研究課題/領域番号 |
18K00429
|
研究機関 | 実践女子大学 |
研究代表者 |
深瀬 有希子 実践女子大学, 文学部, 准教授 (20445696)
|
研究期間 (年度) |
2018-04-01 – 2022-03-31
|
キーワード | ハーレム・ルネサンス / 黒人新聞・雑誌 / 民族誌的自己成型 |
研究実績の概要 |
研究目的: 南北戦争後の19世紀末に始まり、未曽有の経済的繁栄を遂げた1920代(ハーレム・ルネサンス期)において出版された、黒人新聞および黒人雑誌を分析の対象とする。それらのテキストにおいて、アフリカ系アメリカ人作家・芸術家が政治的修辞的戦略をどのように変容させたかを探り、アフリカン・アメリカンの民族誌的自己成型の系譜を提示する。 研究実績: 19世紀奴隷制時代には白人パトロンや白人文化受容者層の陰に隠れていたアフリカ系アメリカ人文化受容者層(いわゆる黒人民衆)が、世紀転換期を経て徐々に読み書き能力を獲得するにつれて、広くアメリカ文学文化形成にどのような影響力を持ったかを考察した。まず、19世紀から1920年代にかけて展開した、黒人新聞に関する基本的知識の整理を行った。

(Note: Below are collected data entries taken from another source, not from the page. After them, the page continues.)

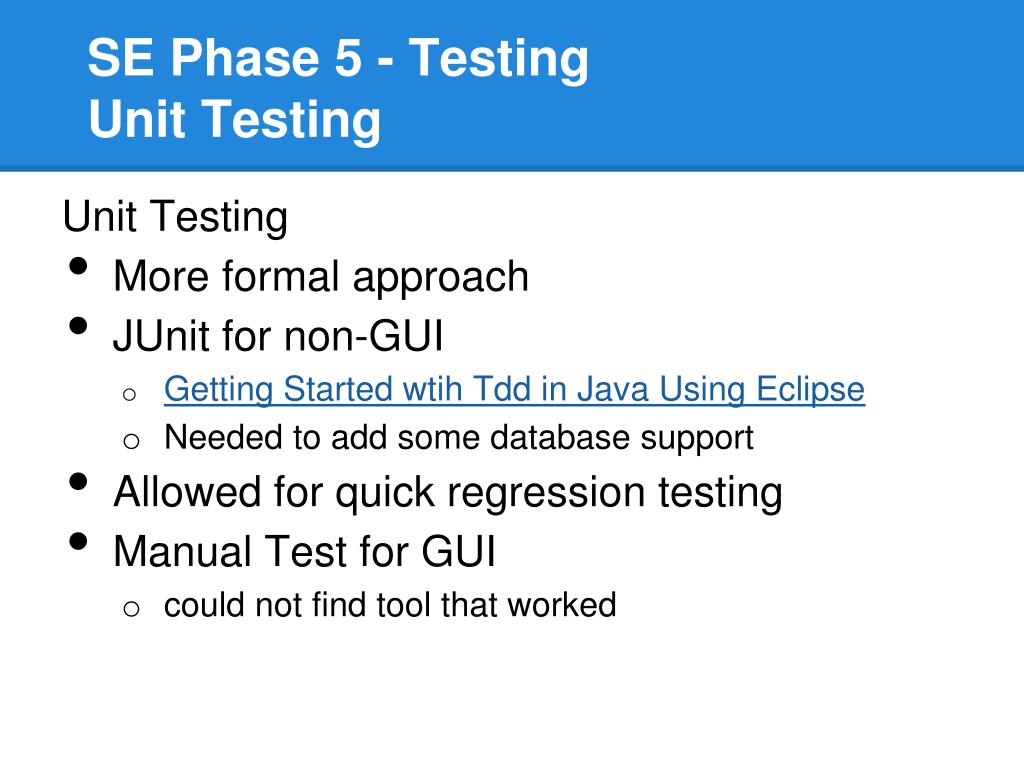Open the Getting Started wtih Tdd link
1024x768 pixels.
[x=514, y=390]
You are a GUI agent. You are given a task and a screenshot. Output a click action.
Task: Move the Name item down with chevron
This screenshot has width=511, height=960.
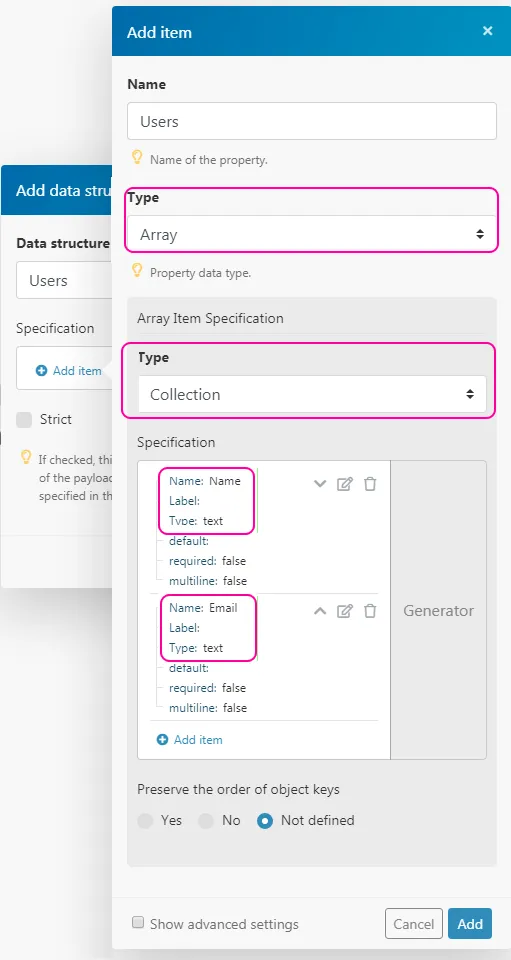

1920年代の環大西洋的文芸運動として認知されるハーレム・ルネサンスにおける出版消費活動に、数十年前までは読み書き能力を持つことを禁じられていた黒人民衆が、いかに関与したのかを追った。 学会等での成果発表: 2018年6月30日に開催されたアメリカ文学会東京支部シンポジウム「ハーレム・ルネサンス再訪」において、深瀬は、企画担当者・コーディネイターの役割を担った。また、本シンポジウムが『アメリア文学会東京支部会報』としてまとまる際に、編集作業を担った。
|
現在までの達成度 (区分) |
現在までの達成度 (区分)
3: やや遅れている
理由
2018年度夏に予定していたアメリカ合衆国(ニューヨーク)での一次資料の収集を行うことが、校務ほかの理由でできなかった。よって、分析する資料は、インターネット上で入手できるものに限られたため、新聞雑誌記事のレイアウトなどの全体像を把握するのに物理的限界があったため。
|
今後の研究の推進方策 |
2019年度前半における研究の推進方策:2019年7月20日に開催される多民族研究学会(於、実践女子大学)によって、2018年度に行った調査考察に関連するシンポジウム「ハーレム・ルネサンスの地平」を開催する。深瀬は、本シンポジウムのコーディネイター、司会兼講師、及び、海外講師招聘のすべてを担当する。ここでは、W.E.B.DuBoisを筆頭に、ハーレム・ルネサンス期における、哲学、文学、スポーツ、宗教、視覚芸術といった隣接領域の影響関係を考察する。深瀬は、トニ・モリスンの小説『ジャズ』(1992年)をきっかけとして、読者層としての黒人民衆のあり方について発表する。 2019年度後半における研究の推進方策:上記シンポジウムのまとめとして、共著『ハーレム・ルネサンス』の執筆・編集作業に入る。また、2018年度に達成できなかった、アメリカ合衆国における一次資料調査を行う。
|
次年度使用額が生じた理由 |
2018年度は、深瀬が所属する実践女子大学より、学内研究助成(804,000円)を獲得した。(事業名:「コール・アンド・レスポンスの修辞学―1920年代黒人メディア文化と黒人読者層の分析」)2018年度は本助成金を優先的に使用したために、基盤研究(C)においては700,000円の次年度使用額が生じることとなった。 2019年度は、2018年分とあわせて、1,200,000円の予算が計上されている。その使用計画については、1) 2018年度に達成できなかったアメリカ合衆国における一次資料収集 2)2019年7月20日に開催が予定されている、ハーレム・ルネサンスについてのシンポジウム(多民族研究学会、於、実践女子大学)のための事前準備として、国外研究者からの専門的知識の提供に対して支払う謝金 3)共著『ハーレム・ルネサンス』出版準備のための資料の購入に、主にあてていきたい。